▶ [WHAT YOU HAVE TO DO]
Set the pictures aside and transcribe exactly the lines from the one containing "Image resolution: width=1563" through the final line of the records.

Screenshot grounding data
#####

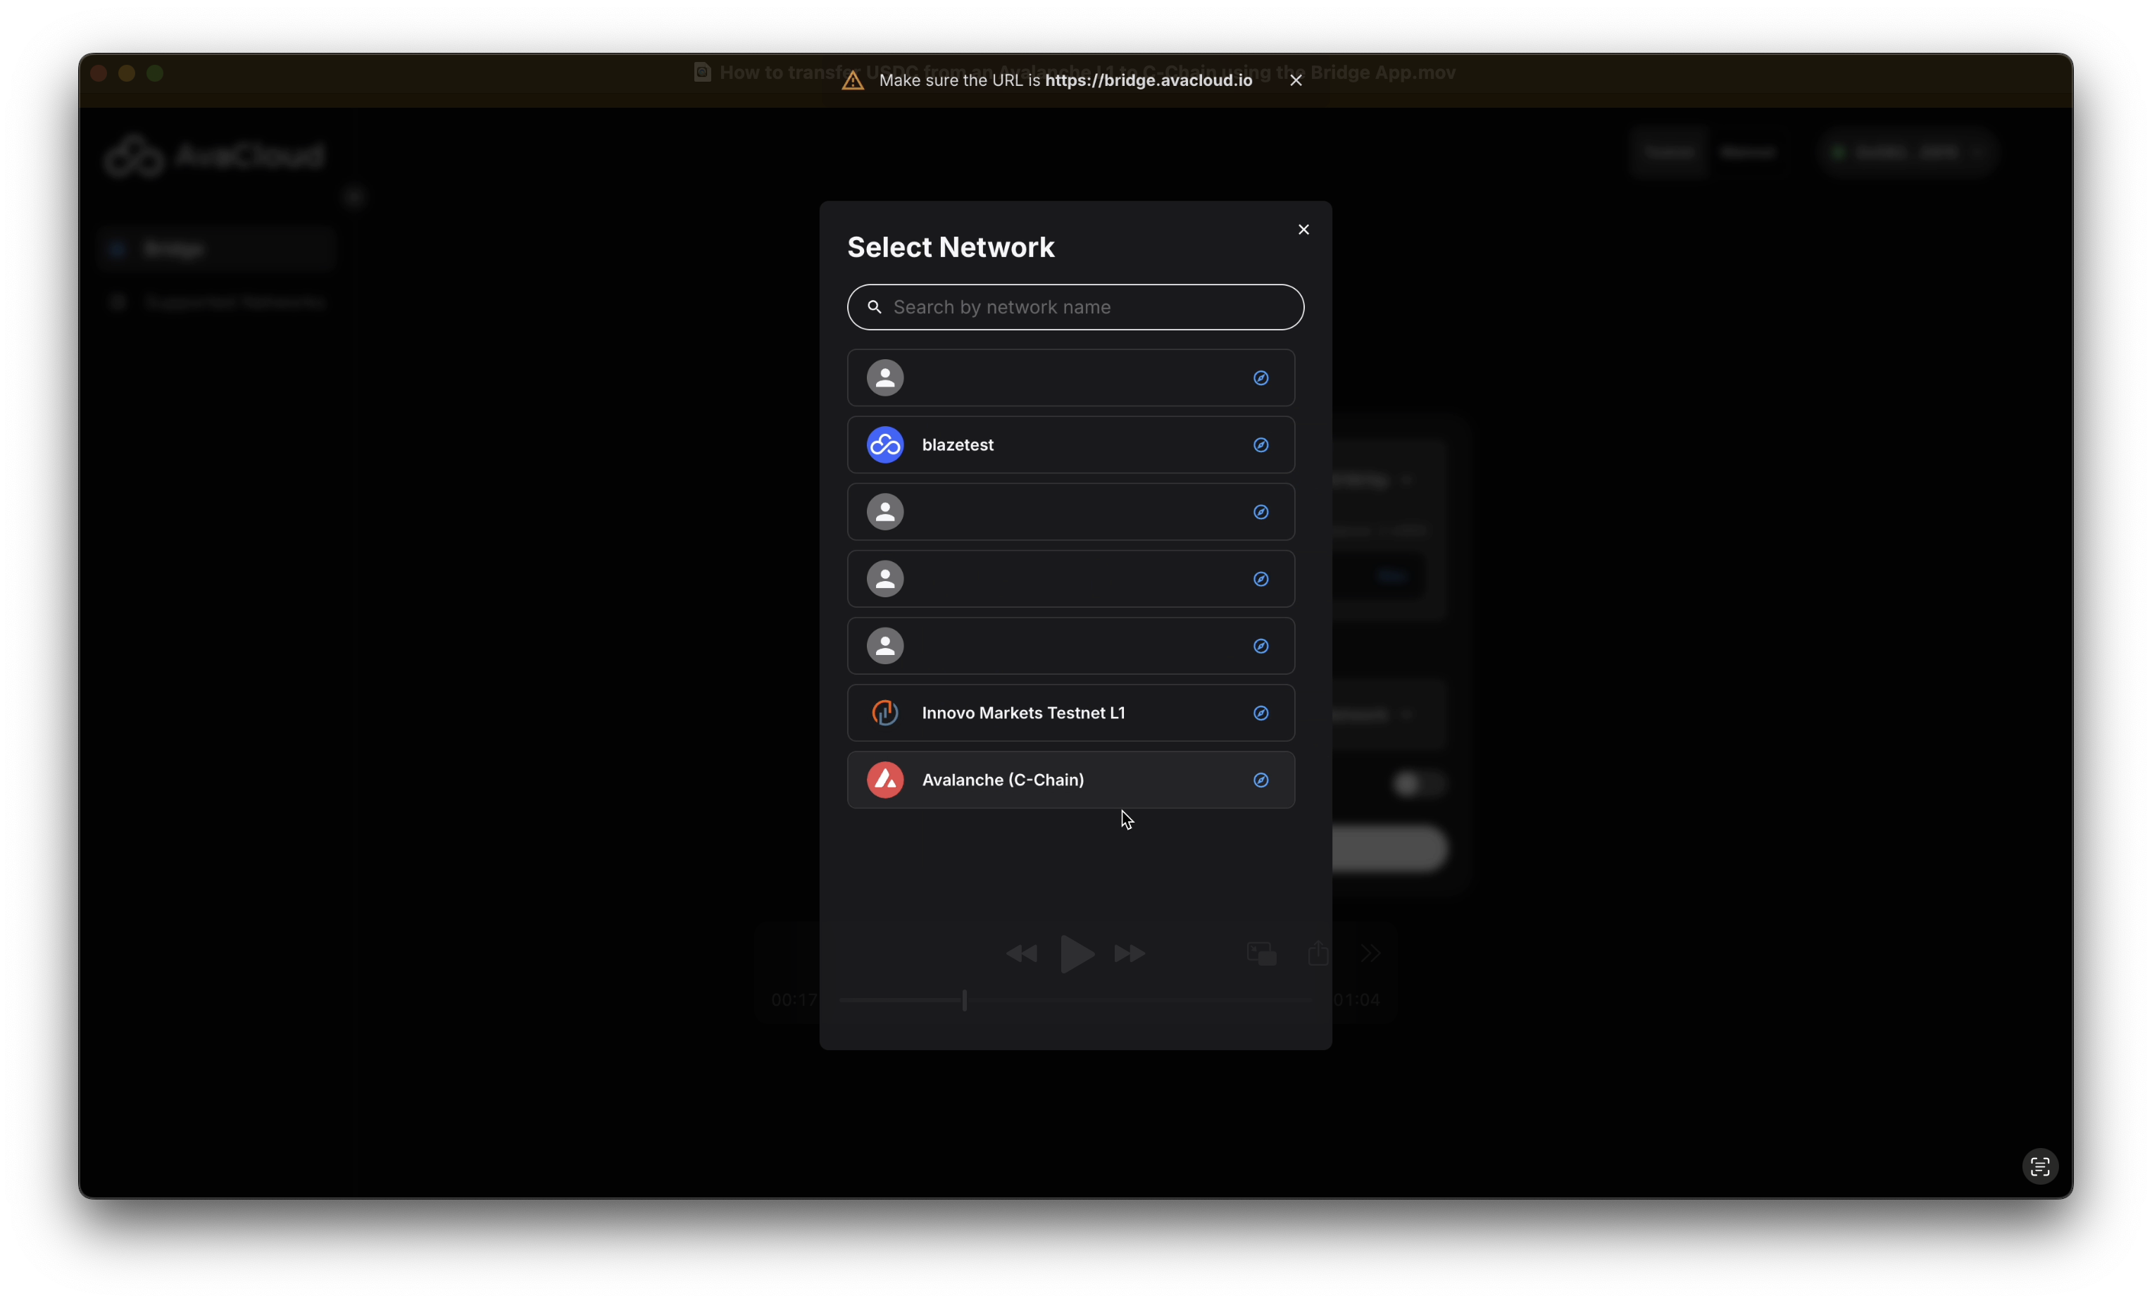Click the red Avalanche logo icon
Viewport: 2152px width, 1303px height.
click(885, 780)
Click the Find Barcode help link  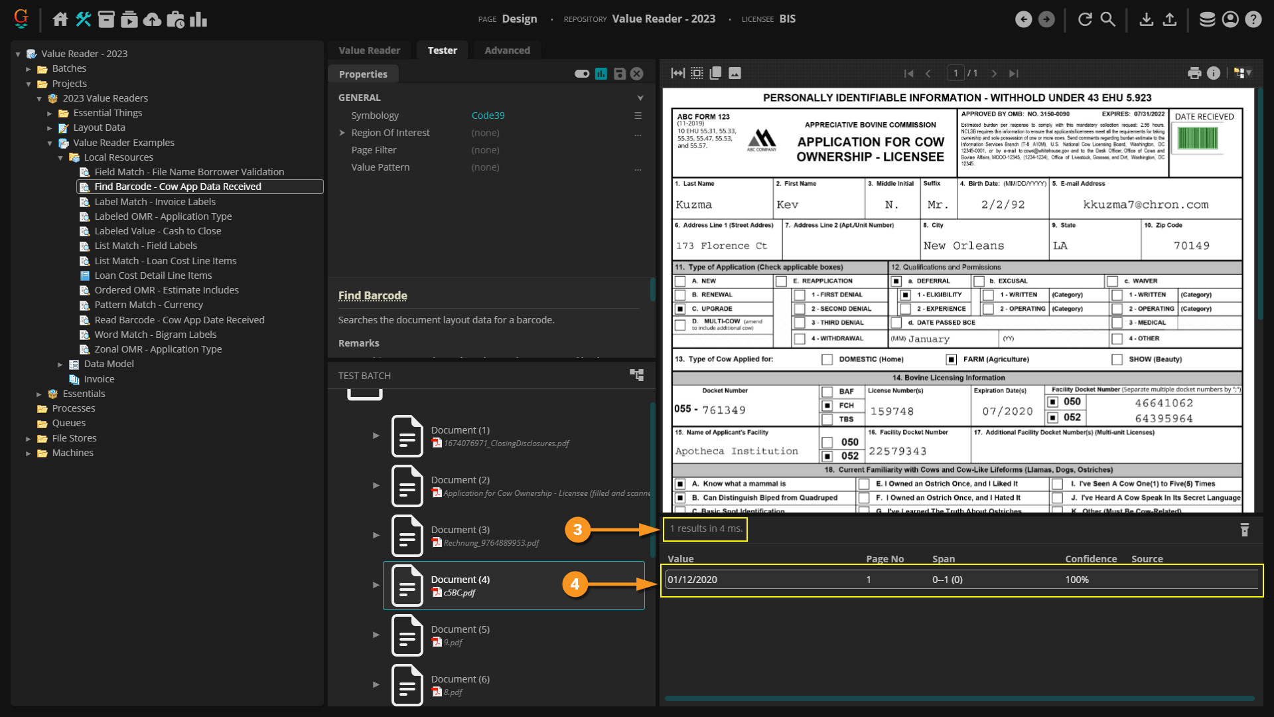tap(372, 295)
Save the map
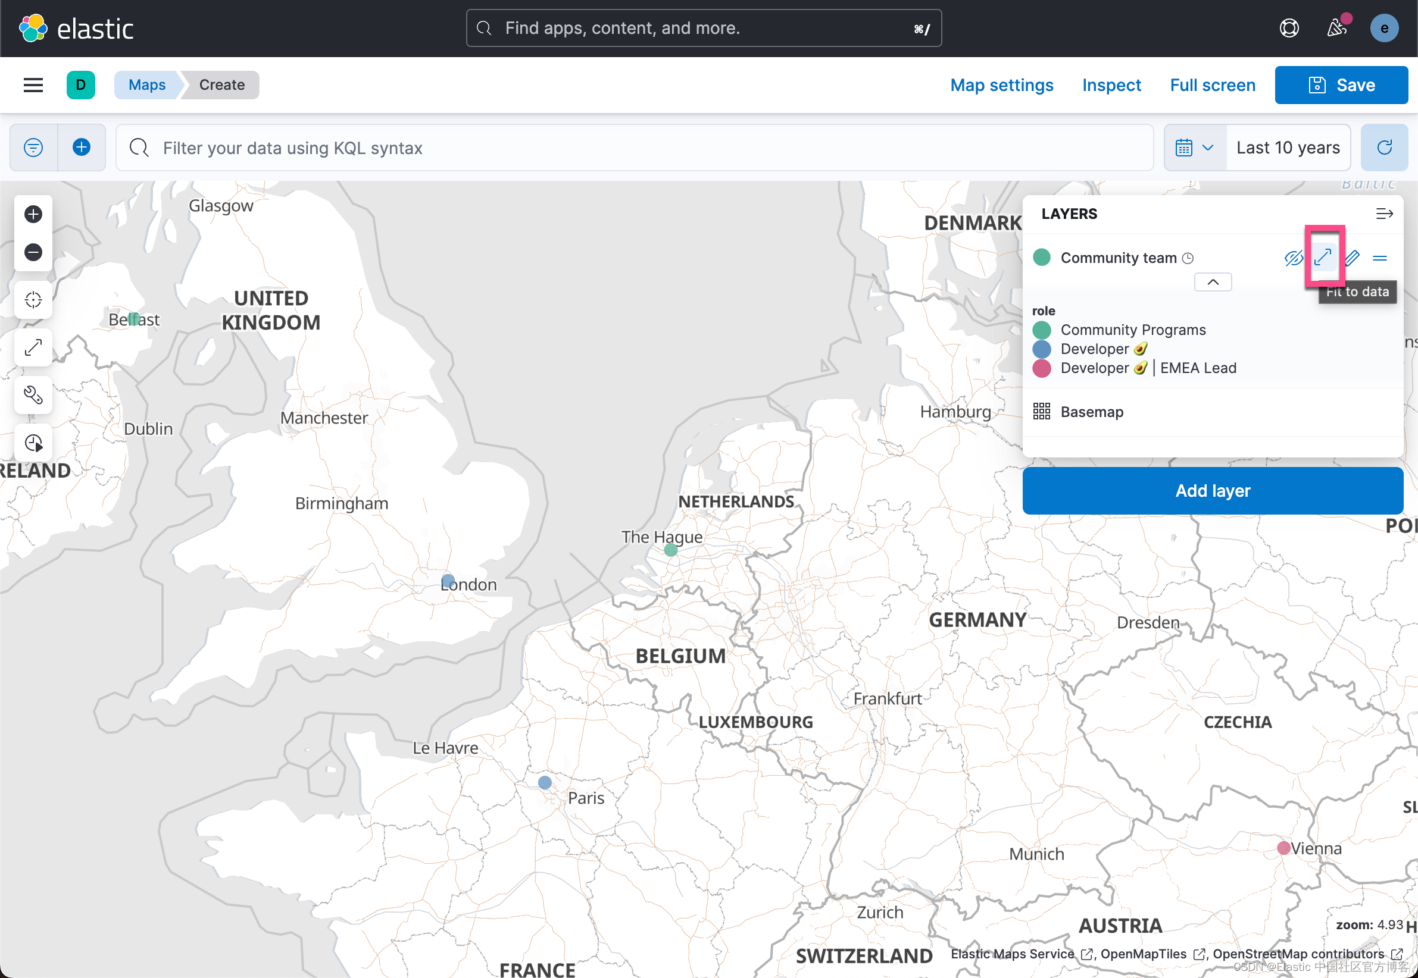The height and width of the screenshot is (978, 1418). 1341,85
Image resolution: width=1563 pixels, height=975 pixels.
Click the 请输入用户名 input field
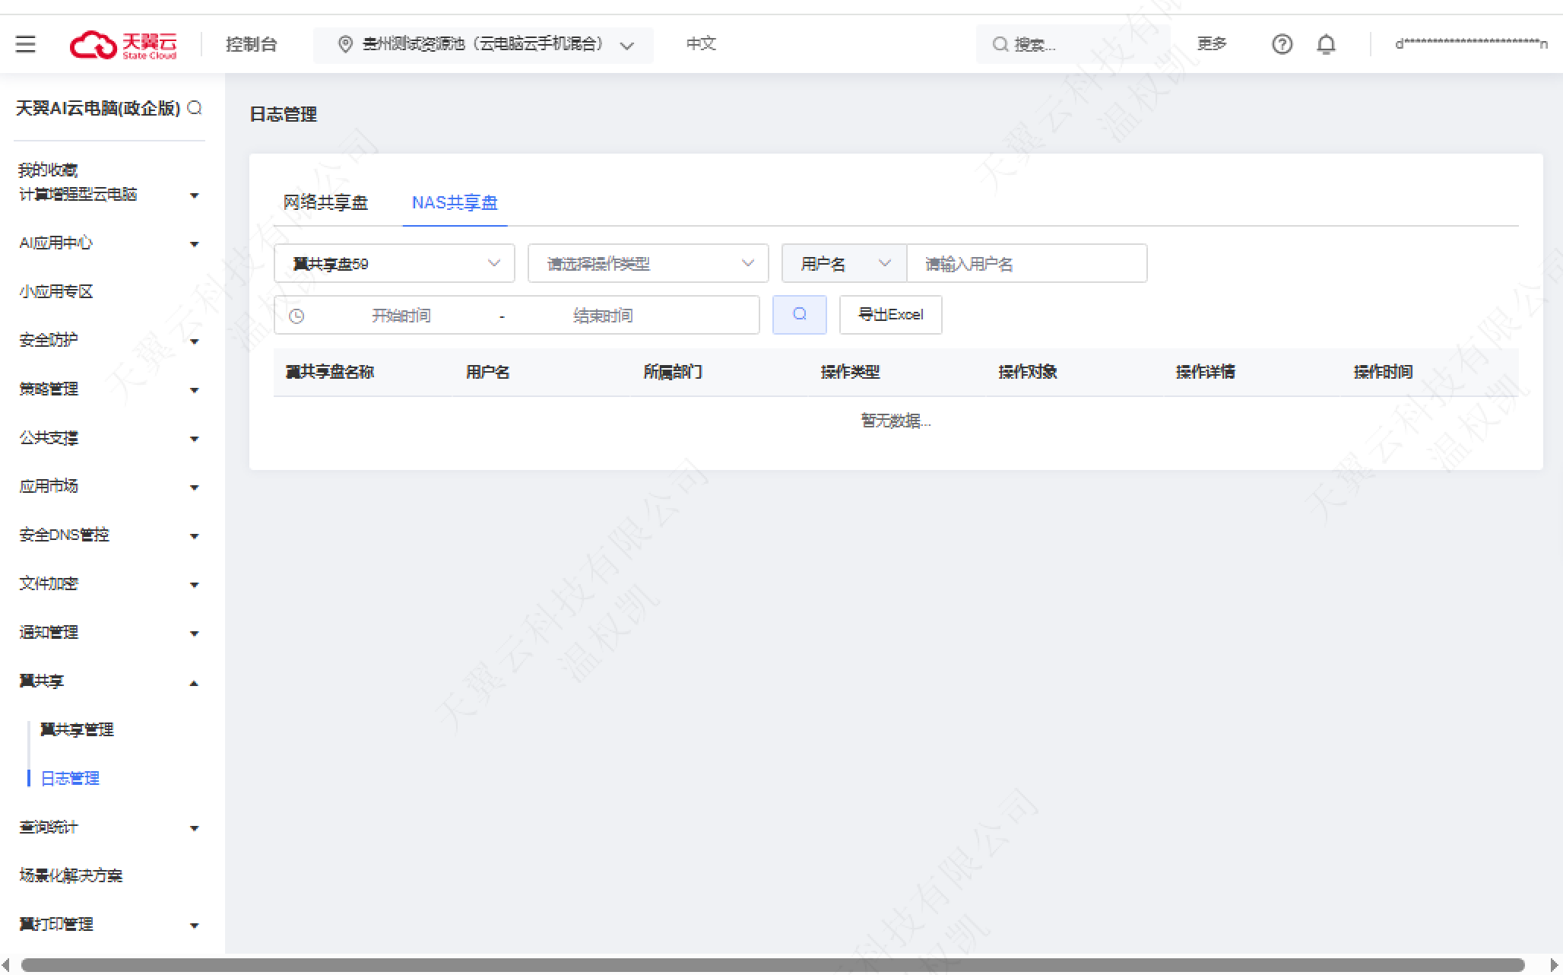(1026, 263)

#####

▶ [TASK RESPONSE]
Image resolution: width=1563 pixels, height=975 pixels.
Click the 请输入用户名 input field
(1026, 263)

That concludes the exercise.